> _Instructions to follow_:
Among the entries that follow, find the lines containing the string "width" and copy them.
####################
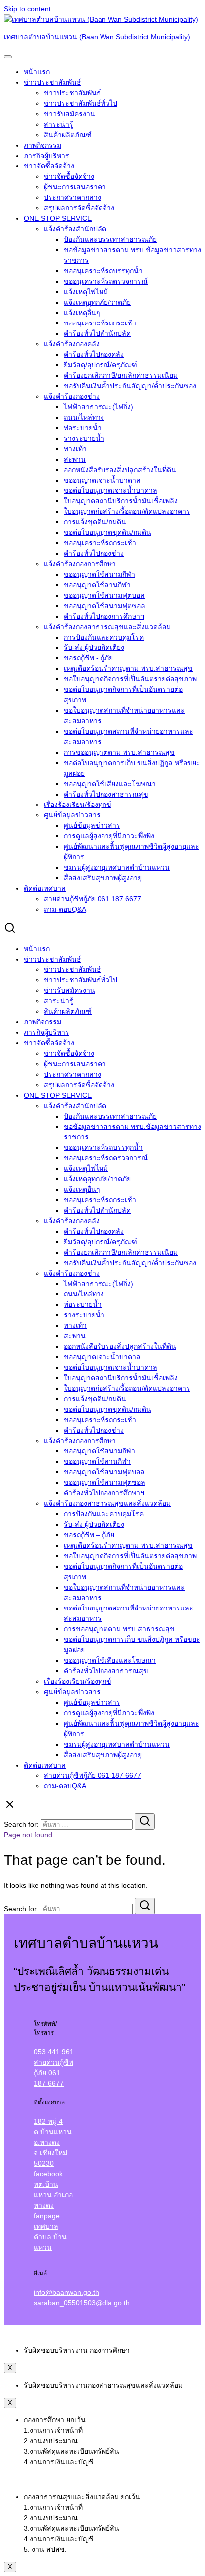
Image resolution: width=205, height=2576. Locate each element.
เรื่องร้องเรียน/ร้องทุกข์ (77, 804)
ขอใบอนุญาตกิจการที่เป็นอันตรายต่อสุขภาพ (130, 679)
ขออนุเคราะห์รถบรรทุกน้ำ (103, 271)
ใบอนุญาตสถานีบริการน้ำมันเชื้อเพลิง (121, 501)
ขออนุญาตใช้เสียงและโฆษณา (110, 784)
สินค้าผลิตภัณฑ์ (68, 135)
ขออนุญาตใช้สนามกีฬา (99, 574)
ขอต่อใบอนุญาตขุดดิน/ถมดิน (107, 532)
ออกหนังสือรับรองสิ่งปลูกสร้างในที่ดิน (120, 470)
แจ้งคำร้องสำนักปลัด (75, 229)
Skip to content (27, 9)
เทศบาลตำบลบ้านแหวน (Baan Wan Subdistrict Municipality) (97, 37)
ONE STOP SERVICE (58, 218)
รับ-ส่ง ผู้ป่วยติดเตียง (94, 647)
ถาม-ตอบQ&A (65, 909)
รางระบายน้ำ (84, 438)
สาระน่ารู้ (58, 124)
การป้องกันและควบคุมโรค (104, 637)
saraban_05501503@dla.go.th (82, 2303)
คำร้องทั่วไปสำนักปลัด (97, 333)
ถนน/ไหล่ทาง (84, 417)
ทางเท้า (75, 449)
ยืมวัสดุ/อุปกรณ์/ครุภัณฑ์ (100, 365)
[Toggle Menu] (8, 56)
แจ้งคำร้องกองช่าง (72, 396)
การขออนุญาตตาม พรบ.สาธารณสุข (119, 752)
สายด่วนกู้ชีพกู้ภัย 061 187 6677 (92, 899)
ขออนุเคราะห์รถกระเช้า (100, 323)
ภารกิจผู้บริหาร (46, 156)
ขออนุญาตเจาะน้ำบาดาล (102, 480)
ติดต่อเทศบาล (45, 888)
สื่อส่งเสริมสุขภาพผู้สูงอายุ (103, 878)
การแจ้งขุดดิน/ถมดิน (95, 522)
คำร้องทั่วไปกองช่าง (94, 553)
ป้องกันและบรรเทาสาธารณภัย (110, 239)
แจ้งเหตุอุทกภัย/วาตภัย (97, 302)
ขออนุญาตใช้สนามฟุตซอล (104, 606)
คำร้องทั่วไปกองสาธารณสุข (106, 794)
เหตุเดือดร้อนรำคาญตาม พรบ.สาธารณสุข (128, 668)
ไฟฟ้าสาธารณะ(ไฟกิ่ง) (98, 407)
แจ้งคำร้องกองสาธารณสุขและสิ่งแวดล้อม (107, 627)
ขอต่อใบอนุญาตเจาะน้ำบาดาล (110, 490)
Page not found (28, 1835)
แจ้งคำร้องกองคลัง (72, 344)
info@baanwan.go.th (66, 2292)
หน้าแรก (37, 72)
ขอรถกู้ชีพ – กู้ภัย (89, 1535)
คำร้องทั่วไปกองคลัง (94, 354)
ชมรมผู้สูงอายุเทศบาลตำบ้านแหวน (117, 867)
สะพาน (75, 459)
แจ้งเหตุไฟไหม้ (86, 292)
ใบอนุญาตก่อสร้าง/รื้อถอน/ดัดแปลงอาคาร (127, 511)
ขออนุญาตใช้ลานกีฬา (97, 585)
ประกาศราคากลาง (72, 197)
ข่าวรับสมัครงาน (69, 114)
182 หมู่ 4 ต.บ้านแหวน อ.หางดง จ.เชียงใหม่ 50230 (53, 2142)
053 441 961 (54, 2052)
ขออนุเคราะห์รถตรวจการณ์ (106, 281)
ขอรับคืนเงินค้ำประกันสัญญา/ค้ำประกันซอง (130, 386)
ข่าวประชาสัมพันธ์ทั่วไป (80, 103)
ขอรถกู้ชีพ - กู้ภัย (88, 658)
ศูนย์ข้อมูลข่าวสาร (72, 815)
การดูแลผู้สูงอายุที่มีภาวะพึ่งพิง (109, 836)
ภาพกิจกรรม (42, 145)
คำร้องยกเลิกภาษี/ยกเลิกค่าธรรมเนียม (121, 375)
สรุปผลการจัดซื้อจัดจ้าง (79, 208)
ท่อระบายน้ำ (83, 428)
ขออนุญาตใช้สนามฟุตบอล (104, 595)
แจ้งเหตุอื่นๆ (82, 313)
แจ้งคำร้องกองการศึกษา (80, 564)
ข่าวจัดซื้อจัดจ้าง (49, 166)
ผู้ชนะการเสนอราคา (75, 187)
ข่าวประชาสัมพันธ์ (52, 82)
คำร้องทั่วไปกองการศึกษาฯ (104, 616)
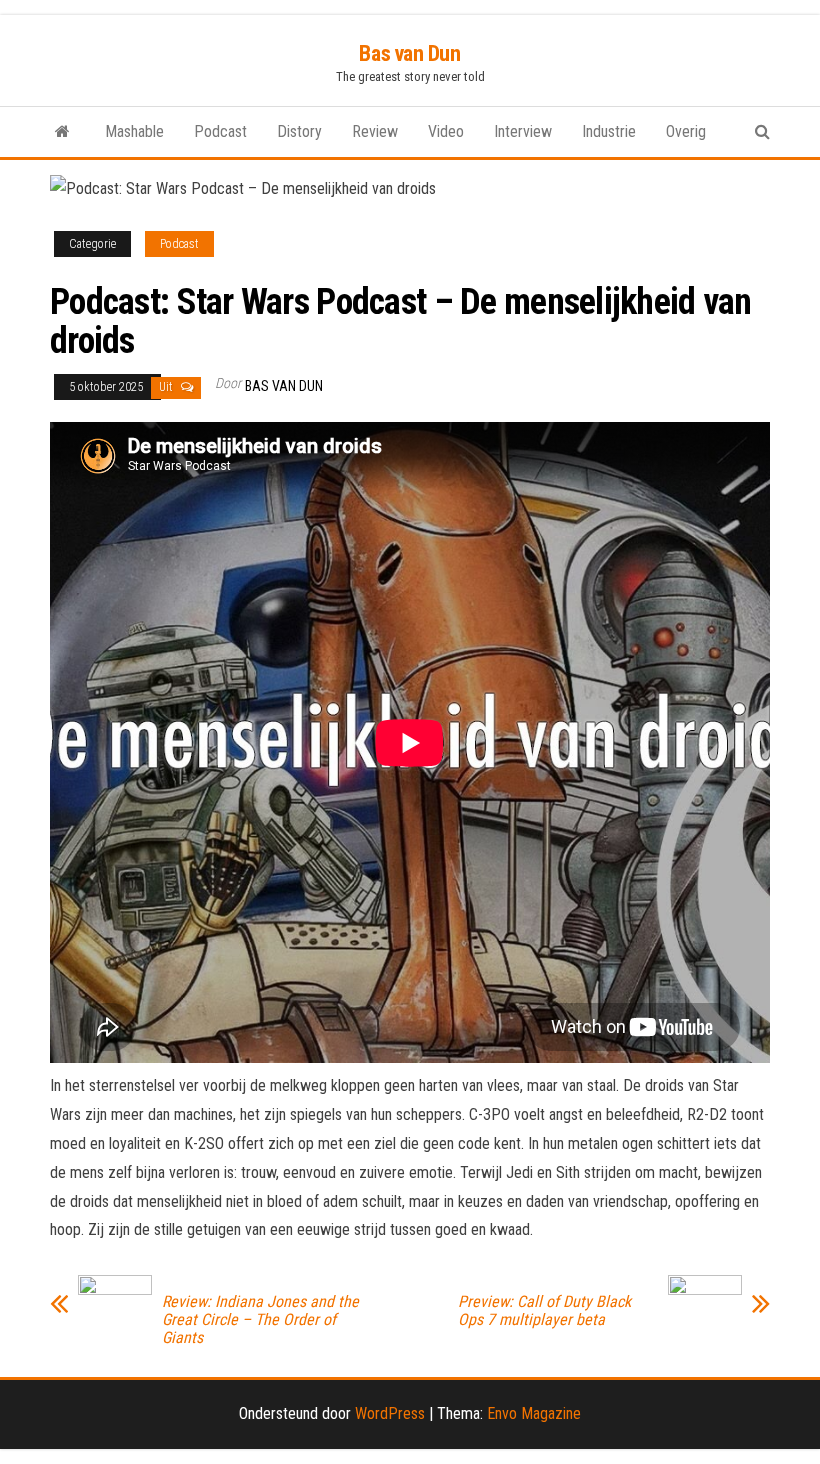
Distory (299, 131)
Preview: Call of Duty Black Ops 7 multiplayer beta (544, 1311)
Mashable (134, 131)
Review (375, 131)
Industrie (609, 131)
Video (446, 131)
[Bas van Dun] (62, 132)
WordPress (390, 1413)
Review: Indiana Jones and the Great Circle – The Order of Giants (260, 1320)
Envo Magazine (534, 1413)
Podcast (220, 131)
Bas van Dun (409, 53)
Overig (686, 131)
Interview (523, 131)
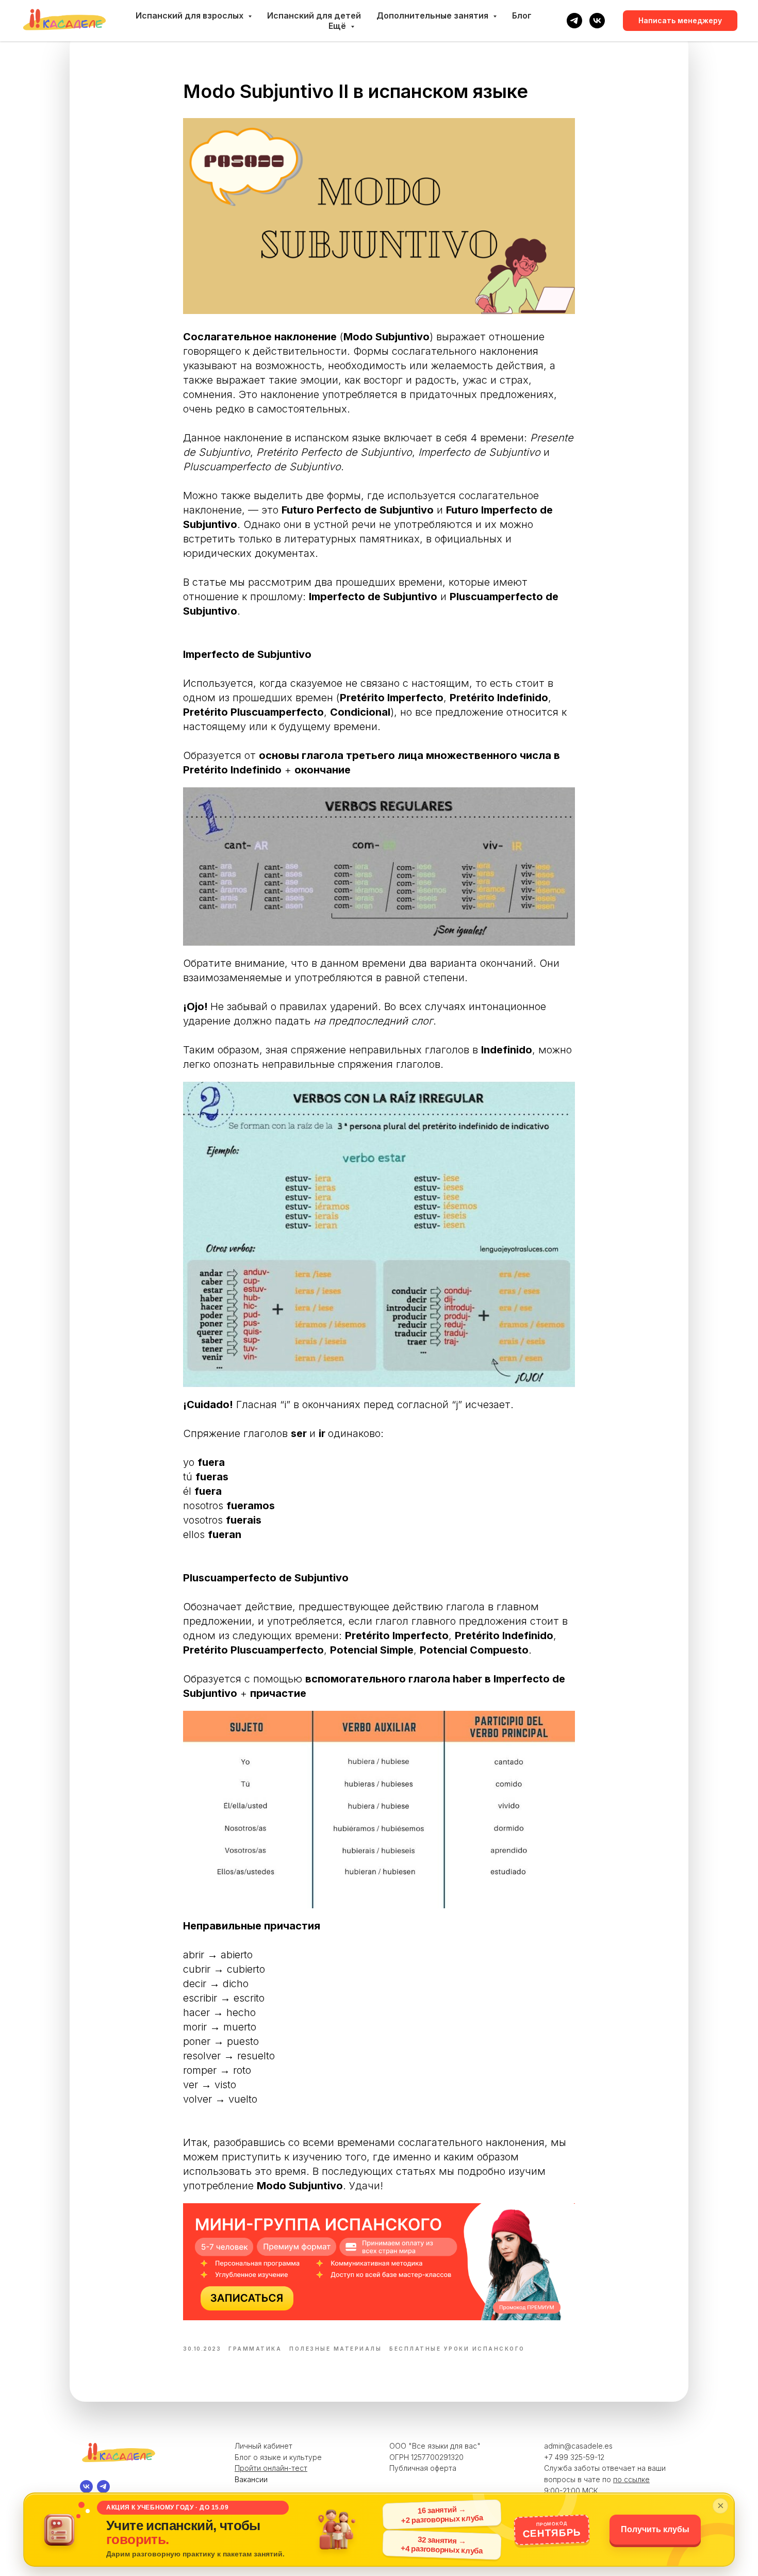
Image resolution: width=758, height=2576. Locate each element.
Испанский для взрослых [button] (190, 15)
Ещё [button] (338, 26)
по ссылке (631, 2479)
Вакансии (251, 2479)
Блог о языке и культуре (278, 2457)
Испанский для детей (314, 15)
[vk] (597, 20)
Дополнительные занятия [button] (433, 15)
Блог (522, 15)
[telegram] (574, 20)
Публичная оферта (422, 2468)
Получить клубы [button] (655, 2529)
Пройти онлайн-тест (271, 2468)
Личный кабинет (263, 2445)
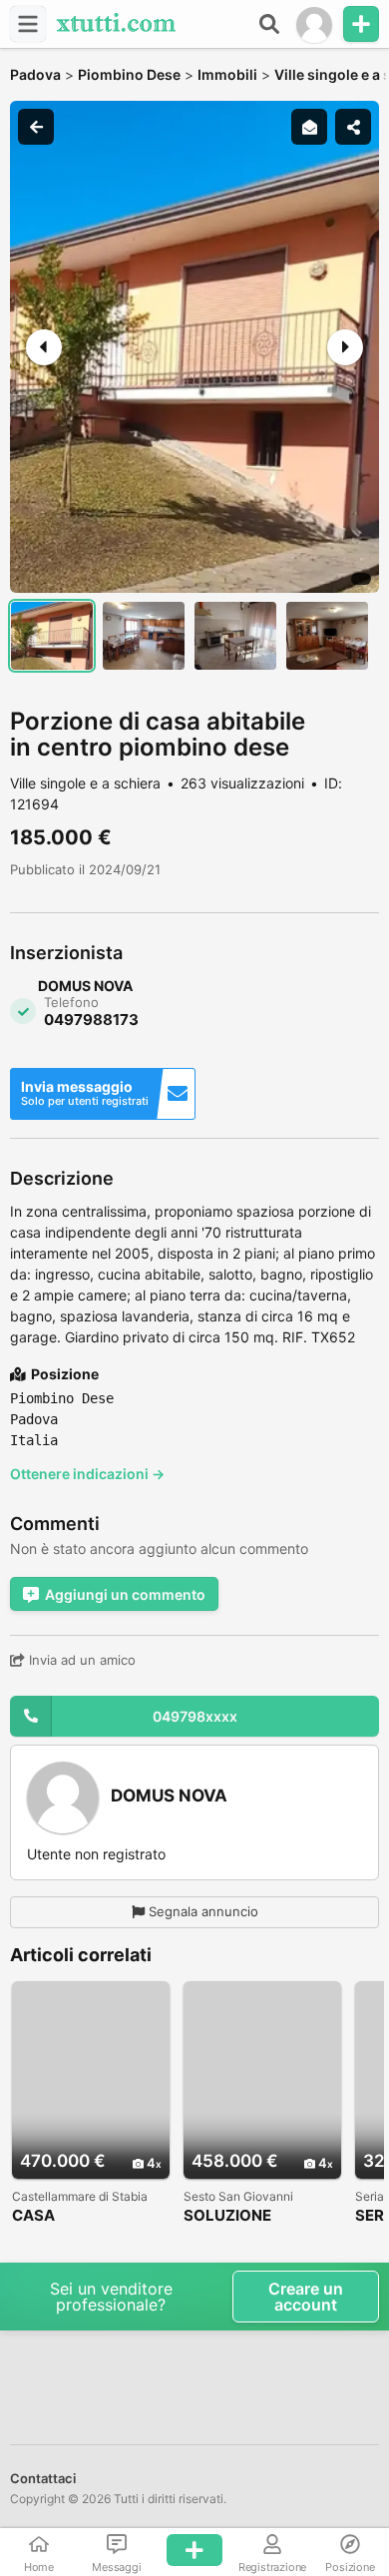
####################
> _Finished exercise_:
Image resolution: width=205, height=2576. Locate each element.
Image resolution: width=758, height=2576. Locate each element.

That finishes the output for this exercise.